Herring was born in Chicago but spent a chunk of his youth in Florida, which he attributes to his love for gardening. As a teenager, he’d do yard work for pay and has good memories of the work.
“Raking leaves out of yards, they’ give you money for that. With a push-mow you made made a good little hustle, it was hot and good energy.”
From Florida, Herring lived in New York and then San Francisco, working as a union bartender and waiter at all the big hotels, he said. His plant shop, no longer in business, was called Green Planet.
Plants said Herring, are “family and friends, certainly. I care more about them more than a lot of things.”
One reason he likes succulents, he said, is because others don’t.
“Succulents have no appeal to a lot of people. They don’t have flowers for pretty bouquets, and you can’t cook them up like collard greens,” he said.
But they’re drought-tolerant, easy to grow, and full of lore, Herring said.
“Jade is my favorite because they bring good luck, and I need all the good luck I can get. They propagate easy, they’re good fortune, and they’re a really interesting plant.”
Progress toward resolution

Initially, Herring said he was reluctant to get rid of his plants, challenging the board.
“Plants are not just something you move like a box of furniture,” Herring said. “Plants are living things that you can abuse easily. You can abuse them by moving them, And I don’t want that to happen to my plants.”
Referring to a side yard near his unit, he said, “At one point it looked kind of unattended and overgrown and I started to put plants out here so people wouldn’t use it as a trash pile. Once I started putting plants out it looked more like it was getting attended, and they wouldn’t trash it as much.”
But he took some steps, moving plants away from people’s windows and external walls, he said. He put some over the fence along the Sojourner Truth Court, west of the complex. He gave a few to trusted outside owners.
Meanwhile, residents were still finding mice in their bathtubs, cupboards and under their stoves. Landscapers wanted to pull up ivy, Washington said, but couldn’t reach it under the rows of potted plants. At one point, Herring had tarps on the ground, and plants seemed to keep coming, she said.

Stored records
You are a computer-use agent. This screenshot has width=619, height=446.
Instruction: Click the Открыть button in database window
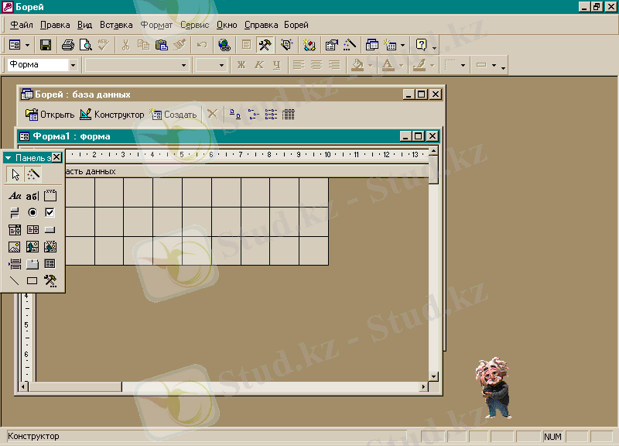pyautogui.click(x=50, y=115)
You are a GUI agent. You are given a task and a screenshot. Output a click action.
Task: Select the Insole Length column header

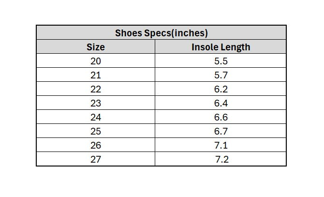click(221, 47)
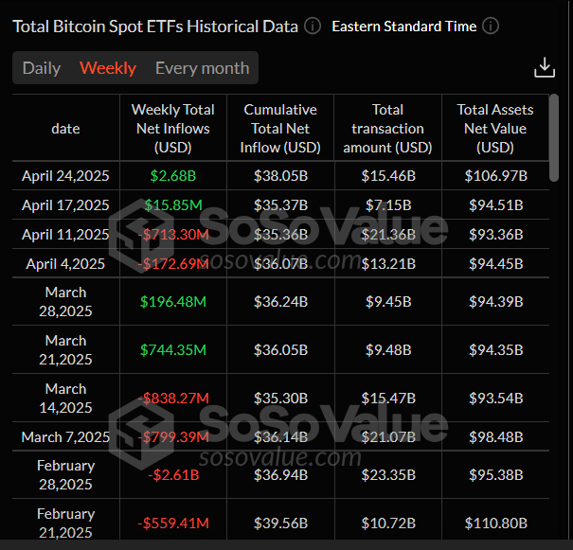The width and height of the screenshot is (573, 550).
Task: Click info icon next to Eastern Standard Time
Action: 490,27
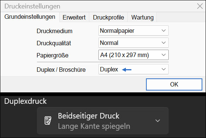
Task: Confirm settings with the OK button
Action: pyautogui.click(x=174, y=85)
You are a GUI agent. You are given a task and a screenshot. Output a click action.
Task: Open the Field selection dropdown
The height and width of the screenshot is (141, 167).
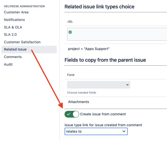click(99, 85)
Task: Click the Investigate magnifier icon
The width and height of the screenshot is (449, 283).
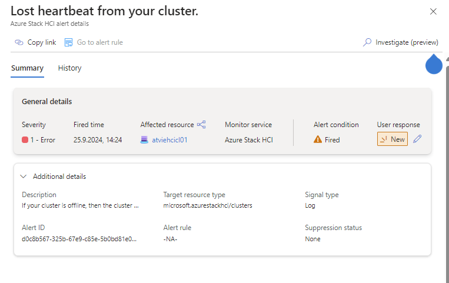Action: point(367,42)
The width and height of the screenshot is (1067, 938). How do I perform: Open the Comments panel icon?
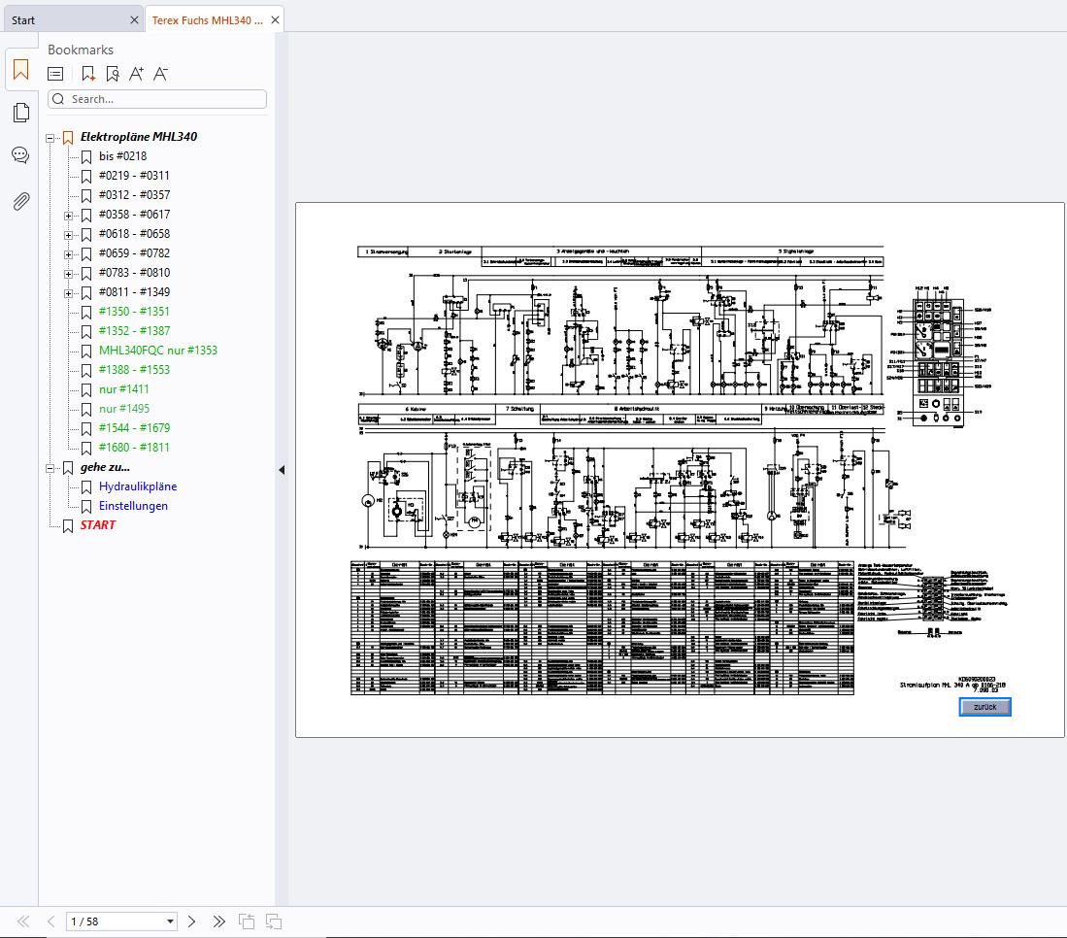coord(20,155)
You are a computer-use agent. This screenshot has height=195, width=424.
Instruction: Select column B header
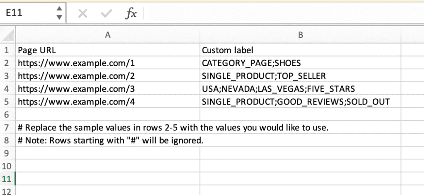pos(300,35)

__What to work on__.
1) According to the excerpt about Herring's plants, why did he begin putting plants out in the side yard near his unit?
2) From the excerpt about Herring's plants, extract the passage from "Plants said Herring, are" to "because others don’t.".
The stored records have no role in this work.

__Task-by-task outputs__.
1) The side yard looked unattended and overgrown at one point, so he put plants there to keep people from using it as a trash pile. Once the plants were out, the area looked more attended, and people did not trash it as much.

2)
Plants said Herring, are “family and friends, certainly. I care more about them more than a lot of things.”
One reason he likes succulents, he said, is because others don’t.